> _Source text_:
"""

Brief:
Nano Rocketry's Interdimensional Transfer Ship, designated ITS, is one in a series of their "fantasy" models made for the MicroMaxx motors. This is a slick ship, with a really cool and complex fin pattern and, as with all Nano kits, is designed both light and fast.

Construction:
The kit came in a envelope which described the contents and displayed a picture of the final product. This was another kit in a series that my daughter won in a recent EMRR photo contest, so we could not wait to get started building. Thanks go out to Nano Rocketry and Nick of EMRR for providing the prize models.

The envelope contained a 6mm x 6 inch long body tube, an unfinished two-piece wood nosecone, Kevlar thread for shock cord, laser-cut balsa fins, a launch lug and a good set of detailed instructions. I was very impressed with the quality of components, especially the accurately cut fins; some of the larger manufacturers could take lessons from Nano in this department. The only problem noticed was the launch lug. This was the first Nano kit I actually received that had a launch lug included, but it was too small to fit the rod so they lost a point with me in that category. Components: 4 of 5.

Construction begins with the nosecone. The nosecone came in two pieces; one piece is the cone rough shaped and the other is the base that fits inside the body tube. Both were drilled for the Kevlar shock cord and initial fit was pretty close. One thing I do not like to do is use the recommended procedure of using CyA for assembling the nosecone and attaching the Kevlar shock cord. I have had way too many of these Nano kits lose a nosecone, shock cord, or both due to the forceful ejection charge of the MicroMaxx motors.

Instead of following their recommendations using CyA, I used 5 minute epoxy. I fitted the base to the nosecone, then filled the nosecone hole with epoxy and inserted a new, longer piece of Kevlar thread. A coat of epoxy was also applied to the bottom of the cone and the base was threaded down the Kevlar and held to the bottom of the nosecone with masking tape until the epoxy set. Note that I did not use the supplied shock cord in the kit, but rather cut a piece of Kevlar thread I had to a length over twice the body tube's length. Once the assembly was glued, I put a drop of epoxy at the bottom of the nosecone base for extra hold and suspended the nosecone using the shock cord to help keep the cord stay straight into the base of the nosecone. This made the nosecone assembly very strong and the cord will not pull out of the nosecone hole, as it has done in previous models.

"""

> _Recorded information_:
"""

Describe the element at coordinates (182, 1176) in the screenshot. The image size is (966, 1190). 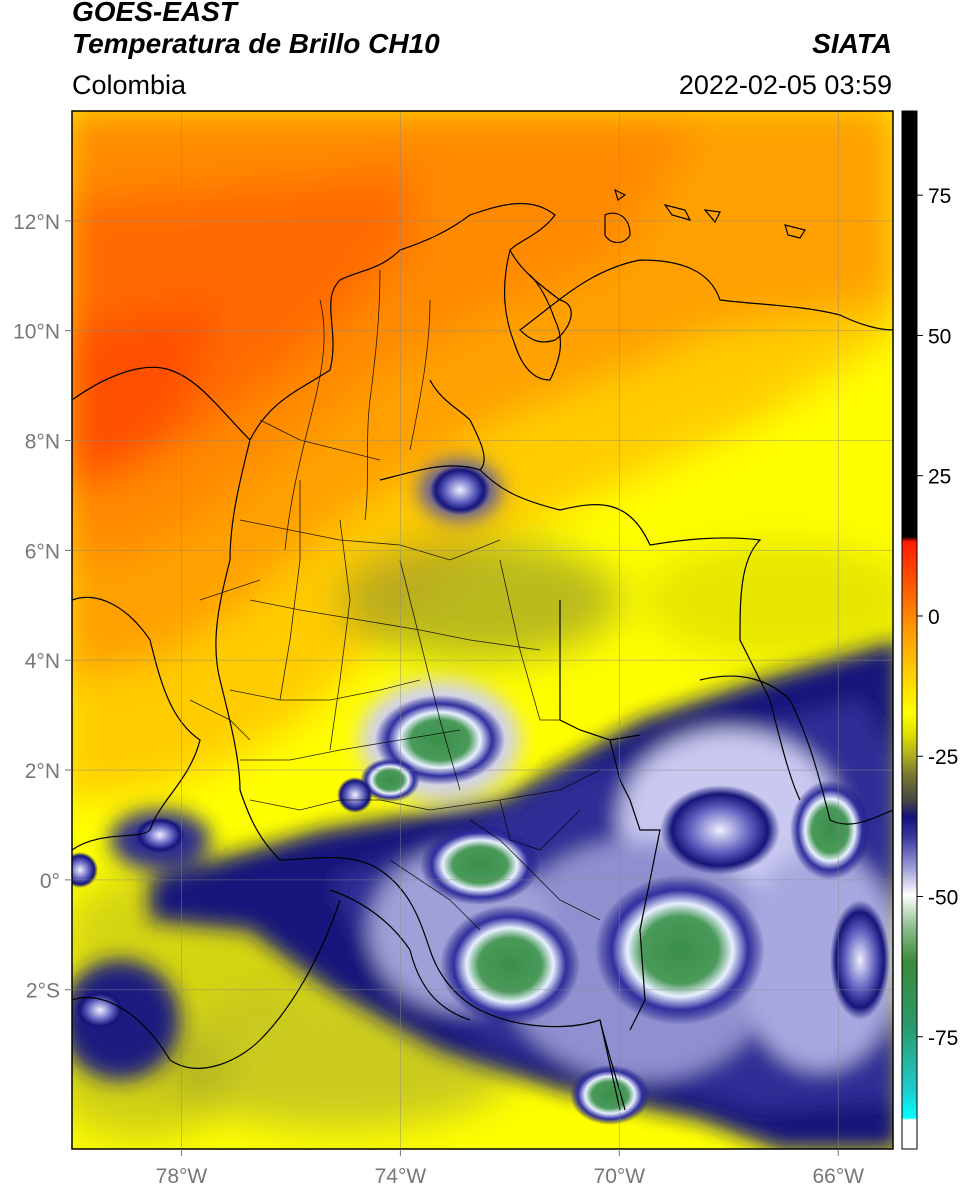
I see `lon-tick-label: 78°W` at that location. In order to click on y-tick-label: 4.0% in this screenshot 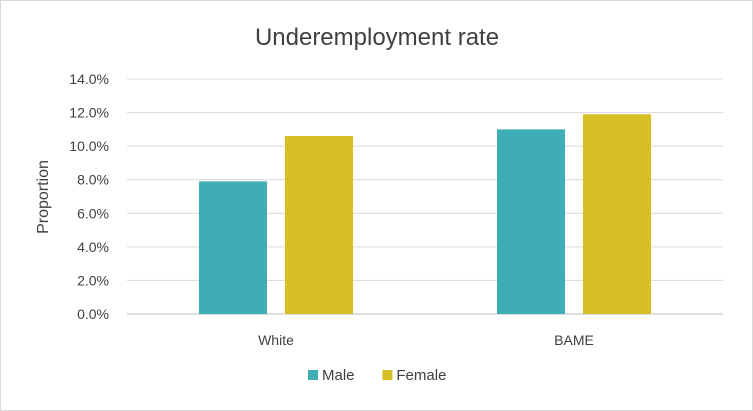, I will do `click(93, 247)`.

"""

> _Complete the following_:
a. Answer these questions using the review of the ITS rocket kit, one line each:
(i) Which motors is the ITS made for?
(ii) What was wrong with the launch lug in the kit?
(iii) What adhesive did the reviewer use on the nosecone instead of CyA?
b. In the review of the ITS rocket kit, turn the paragraph beginning "The envelope contained a 6mm x 6 inch long body tube" into a short bulleted list that keeps its main facts.
c. Write what comes next in the review of the ITS rocket kit, starting after its last sentence.

> _Results for the exercise_:
a.
(i) The MicroMaxx motors.
(ii) It was too small to fit the rod.
(iii) 5 minute epoxy.

b.
- Kit contents: a 6mm x 6 inch body tube, an unfinished two-piece wood nosecone, Kevlar thread for shock cord, laser-cut balsa fins, a launch lug and detailed instructions.
- The components were of impressive quality, especially the accurately cut fins.
- This was the first Nano kit received with a launch lug, but the lug was too small to fit the rod.
- Components rating: 4 of 5.

c.
The nose cone was fitted into the end of a fiberglass arrow shaft that was inserted into as drill. This made shaping the nosecone much easier. The drill was turned on and 100 grit sandpaper was used to get the shape I wanted. I smoothed it out with 320 grit, then coated the nosecone with some thin CyA. Once dried, I touched it up with 320 grit sandpaper and it turned the nosecone surface into a near plastic finish.

Body tube construction was next and the fins were removed from their balsa sheet in preparation for assembly. The template printed in the manual for marking the location on the body tube was not used; instead, I used the "Eye" method for each fin, which worked well. Fins for this model are thicker than the ones supplied in the Nike kit and are of a unique shape. The wood fins are of excellent quality for their size and were laser cut. I set up a work surface by laying out a piece of plastic, then used a ruler as a guide to make sure the smaller upper fin root was even with the lower fin root edge. Once they were "fit" to each other, I used medium CyA to glue them together. The plastic sheet allows you to glue the fins while they lay on a flat surface. They then easily pop off the plastic once dried; I have used the plastic sheet surface for years in the R/C world when assembling over plans and it works well with rocketry too!

Finishing:
The model was painted prior to assembling the fins to the body tube. I pushed some "T" pins through the bottom of a cardboard sheet, then pushed each fin's root into one of the pins. This allowed me to easily paint them from all sides. They were primed with Krylon White Primer, then painted using two coats of Testors Red Spray Paint. The body tube was colored using my cheaters method. I cut a piece of Chrome Monokote self-stick Mylar, then laid the tube on the edge and "rolled" the Mylar around it; edges of the body tube were trimmed with a single edged razor. Body tube done!

The nose cone was primed with Krylon White Primer, then lightly sanded and painted using Testors Chrome Paint. I then cut away the body tube Monokote in the fin area and used medium CyA to glue them on. A new piece of launch lug from a aileron sleeve was cut, sanded and glued between two fins. Finally, I used a BIG drop of 5 minute epoxy on the knot I tied at the end of the Kevlar shock cord and inserted it inside the top of the body tube about an inch or so. The Epoxy tends to hold the shock cord much better to the inside then CyA and I have been using this method for most of the Nano kits with great success.

Construction Rating: 3 out of 5

Flight:
Anyone familiar with the Micro rockets knows there is only one motor available from Quest; the MicroMaxx motors come in packs of six or eight and I really need to invest in Quest stock, as I usually purchase these motors in 100 quantities or larger. To date we have had over 600 launches with MicroMaxx rockets and have long since given up trying to document every flight. The are just plain fun and make great backyard launchers.

The motor was fitted into the base of the body tube; placing a piece of masking tape across the top of the motor and overlapping the motor edges gave a nice friction fit. This model, as with all Nano kits uses nosecone separation and freefall for recovery. When hooking up the igniter, you do not use the plug-in socket at the base of the Quest MicroMaxx launch pad. The igniter sits on top of the pad surface and the rocket is placed on the launch rod, then slid down and plugged into the igniter. In order to do this, you need to separate the igniter halves, discard the plastic only half and position the "flat" side so it faces the launch rod.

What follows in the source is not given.